Mr. WAJAHAT ALI (Center for American Progress): Thanks for inviting me. Appreciate it.
CONAN: And I wondered, where were you when you when you heard the news about Osama?
Mr. ALI: You know, it's interesting, I was actually attending a dinner at the Bay Area Muslim American lawyers' annual dinner. So it was a whole bunch of Muslim American attorneys sitting in a room, and a lot of them were, you know, Pakistani-Americans or children of Pakistani immigrants.
And, of course, because I'm a child of the 21st century, I was attached to my Twitter on my smartphone. And I found out about it on the tweets. And then, of course, I became glued.
CONAN: And what happened in that room? What was the response?
Mr. ALI: The response was, you know, once the speaker had finished speaking and all of us, you know, gave him an applause, there was - the word spread and there was a sense of, if you will, of relief, a kind of a catharsis, which was shared by, I think, most Americans. At the same time, this was a somewhat savvy crowd of attorneys and civil rights attorneys, and there were a realization of OK, you got Osama bin Laden, but now what, or so what, in the sense that the war on extremism and the war in ignorance still continues.
And also, there was this minority prayer. I always say the minority prayer that we didn't really know he was found in Pakistan at that time, it was in breaking news. And the minority prayer goes something like this: Anytime there's sensationalist news or there's a suspect, like Faisal Shahzad, the New York - the failed New York Times bomber - before we find out, you know, the identity of the suspect, we - every minority group prays to God that it's not one of us.
And then lo and behold, we found out it was in - found in Pakistan, in Abbottabad, 800 yards away from an elite military training camp. And all of a sudden, we said, oh, God: Pakistan, of course.
CONAN: Pakistan, of course.
Mr. ALI: And so, as a multi-hyphenated identity of a Pakistani-American-Muslim, I'm like, OK, this is going to be interesting.
CONAN: Yeah. You misspoke there you didnt mean the New York's Times' bomber, the New York Times Square bomber.
Mr. ALI: New York Times Square bomber, of course, yes. Thank you. Thank you for protecting me.
CONAN: And it was interesting, you wrote a piece for the Huffington Post, and you called it the "Post-Osama Muslim American," where you describe that post-9/11 moment when you suddenly became one of them, as you put it. Is this another defining moment like that, do you think?
Mr. ALI: I don't necessarily think it's as defining.
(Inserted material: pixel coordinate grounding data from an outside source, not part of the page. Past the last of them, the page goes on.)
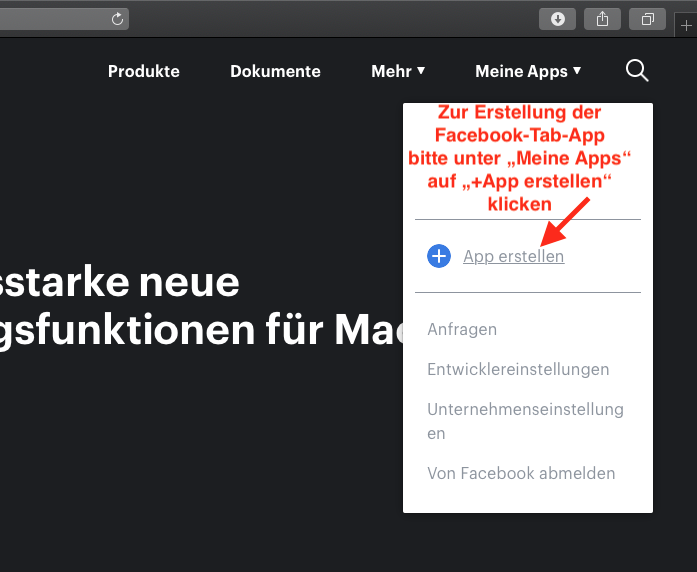Viewport: 697px width, 572px height.
Task: Collapse the Meine Apps dropdown
Action: pos(528,71)
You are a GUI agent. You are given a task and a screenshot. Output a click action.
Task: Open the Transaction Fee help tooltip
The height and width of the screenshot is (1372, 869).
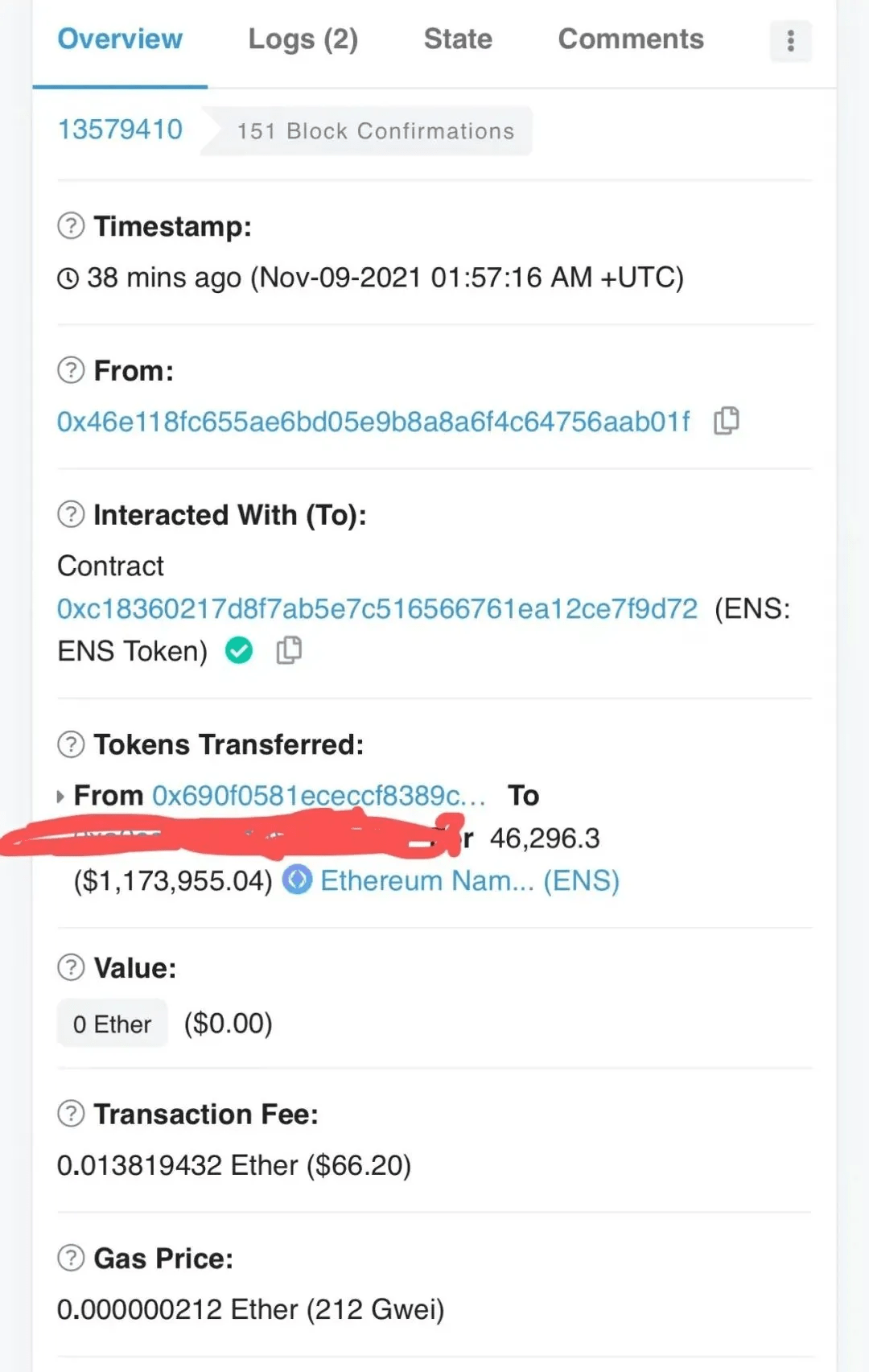70,1114
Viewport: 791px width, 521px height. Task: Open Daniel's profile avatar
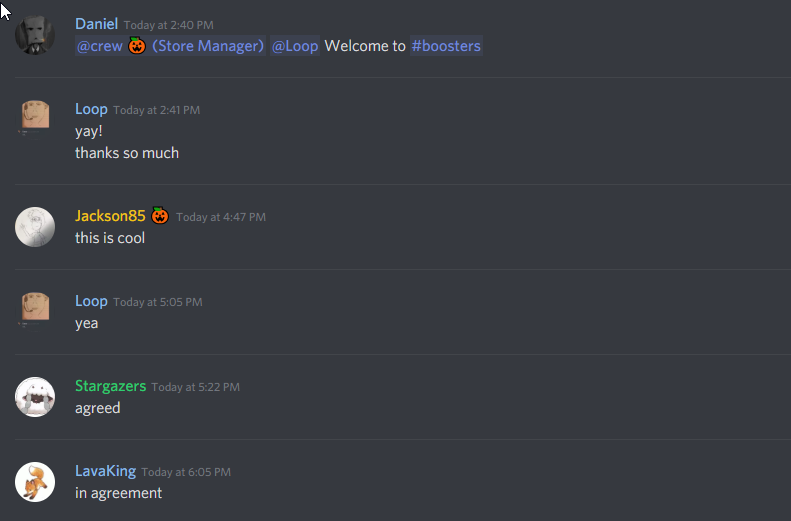point(35,35)
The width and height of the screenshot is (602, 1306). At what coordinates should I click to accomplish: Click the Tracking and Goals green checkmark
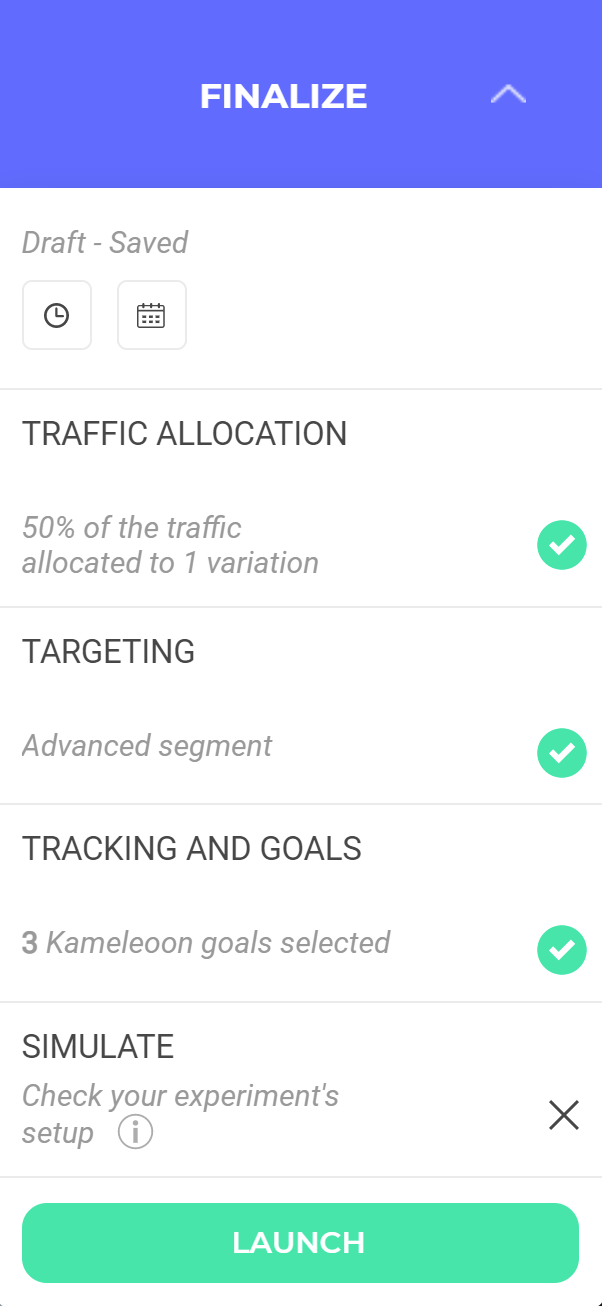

I think it's a continuation of this lumping effect that's - happens specifically post, you know, the "post", quote, unquote, "9/11." As I said, there has been a permanent fork in the timeline of the Muslim American narrative, I would say the global narrative of a pre-9/11 and a post-9/11. And Pakistan, specifically, came into play with a 7/7/2005 London subway bombing in England.
And since then, the past six years, unfortunately, the news regarding Pakistan has been one of, you know, the narrative has been painted with only one or two colors: Extremism, violence, anti-Americanism, which is, of course, not a reflection of the immense diversity of the Pakistani-American experience and Pakistani's experience of themselves. You know, that's a country of 170 million people.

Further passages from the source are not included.